Как отмечает ученица Выготского Р. Е. Левина, "что молча воспринимается как нечто единое, целое, сразу же аналитически разбивается на составные элементы при попытке словесно формулировать воспринятое. Легко убедиться каждому, как часто в ещё неосознанное впечатление вносит ясность попытка его охарактеризовать словами" (Левина, 1968).
В своей фундаментальной работе "Мышление и речь" Выготский писал: "Оратор часто в течение нескольких минут развивает одну и ту же мысль. Эта мысль содержится в его уме как целое, а отнюдь не возникает постепенно, отдельными единицами, как развивается его речь. То, что в мысли содержится симультанно (одномоментно, в единой целостности – С.П.), то в речи развертывается сукцессивно (последовательно, поочерёдно – С.П.)".
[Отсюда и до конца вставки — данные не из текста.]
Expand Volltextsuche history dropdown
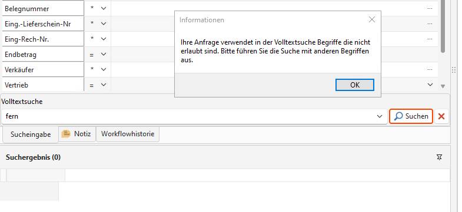This screenshot has height=212, width=462. coord(380,116)
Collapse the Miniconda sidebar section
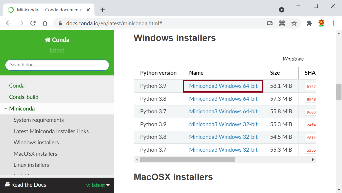This screenshot has height=193, width=342. point(6,109)
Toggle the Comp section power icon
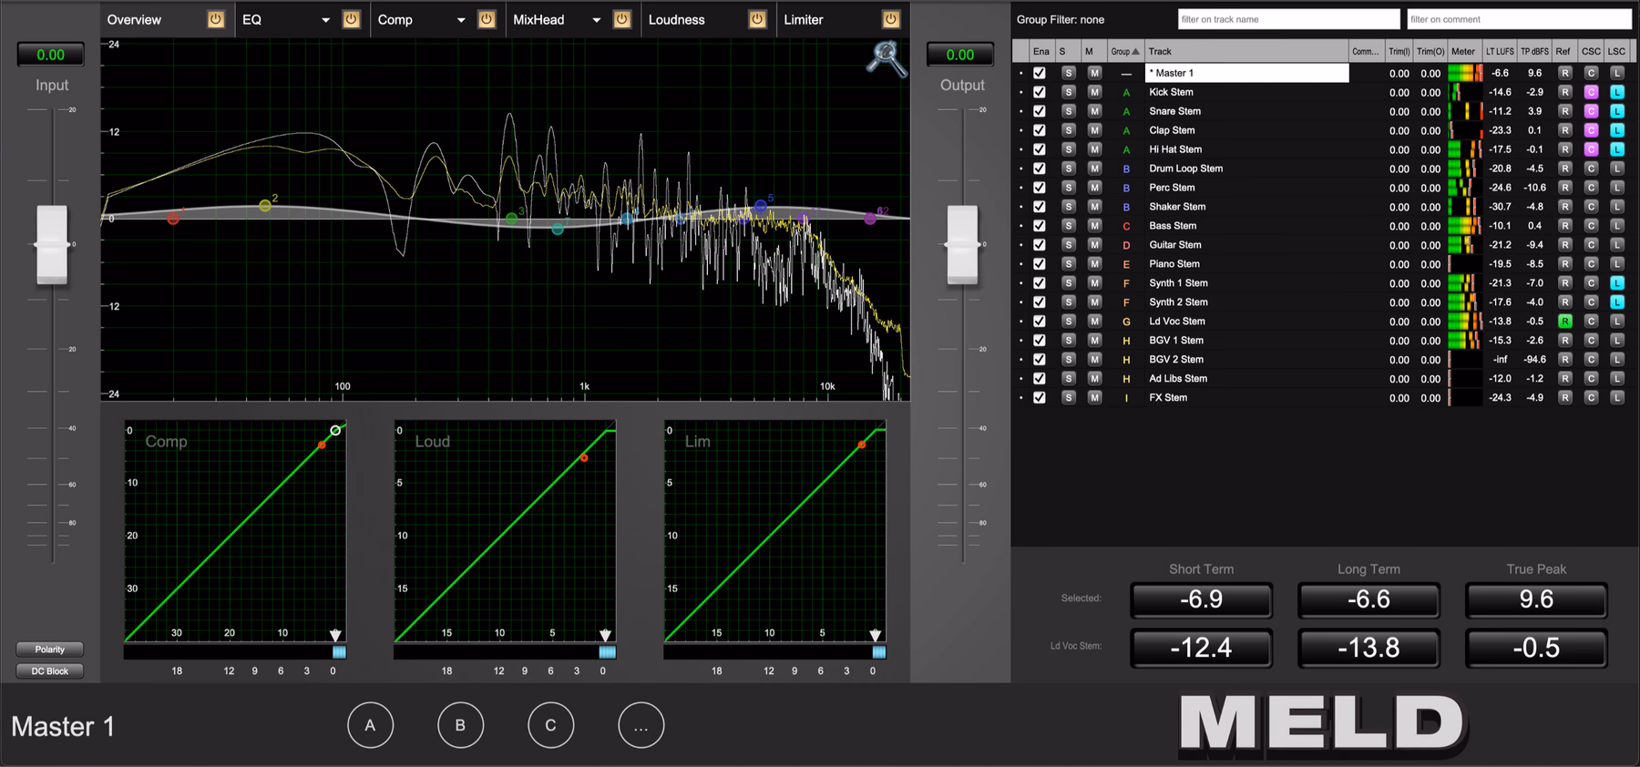Screen dimensions: 1640x767 487,19
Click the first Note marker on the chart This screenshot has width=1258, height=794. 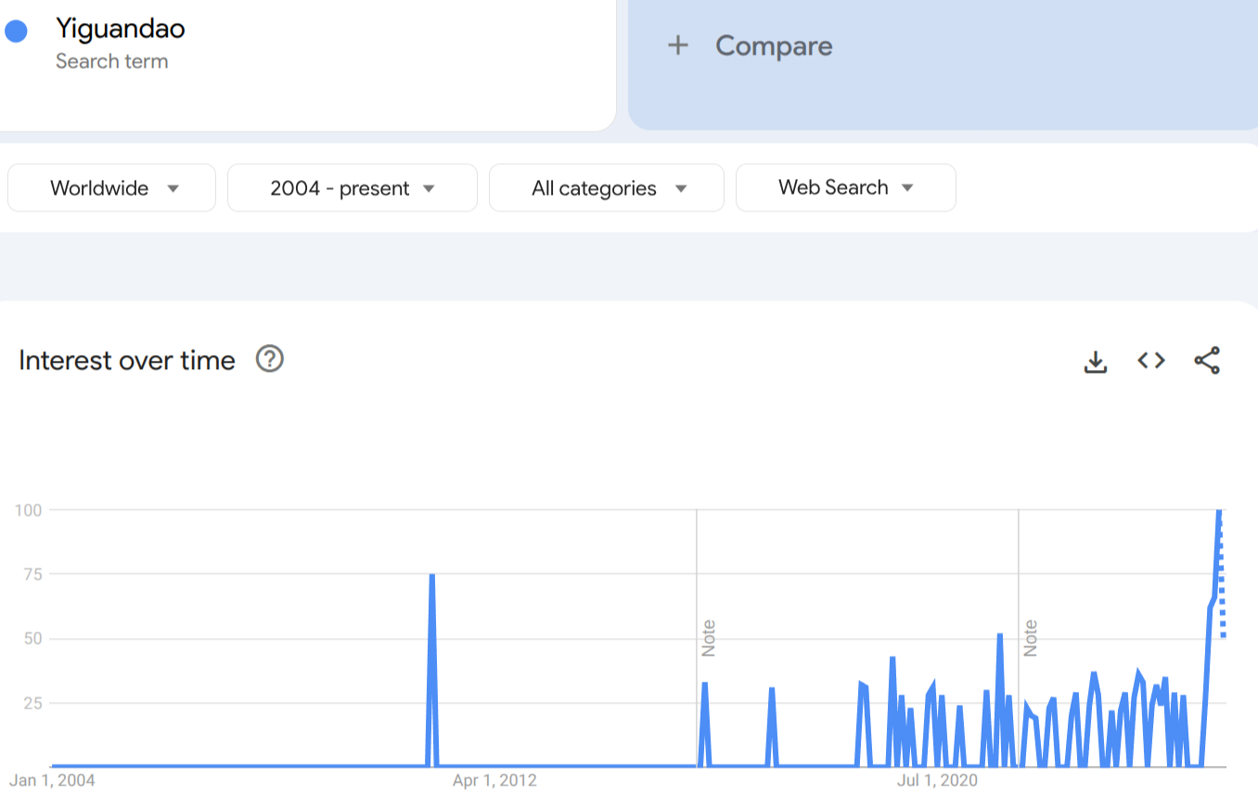709,638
И затем Выготский говорит: "Мысль можно было бы сравнить с нависшим облаком, которое проливается дождем слов".
Таким образом, именно овладение речью (не только вербальной речью, но и любым знаковым отображением реальности вообще, включая язык жестов) приводит к возникновению такого обыденного для нас явления, как сознание. Не овладей каждый из нас речью в раннем возрасте, наша жизнь так и оставалась бы совершенно бессознательной, как у всех прочих животных.
Вы задумывались когда-нибудь над тем, на каком языке вы мыслите? Да, это совершенно правильная постановка вопроса – те мысли, которые человек осознаёт, непременно производятся на его родном языке.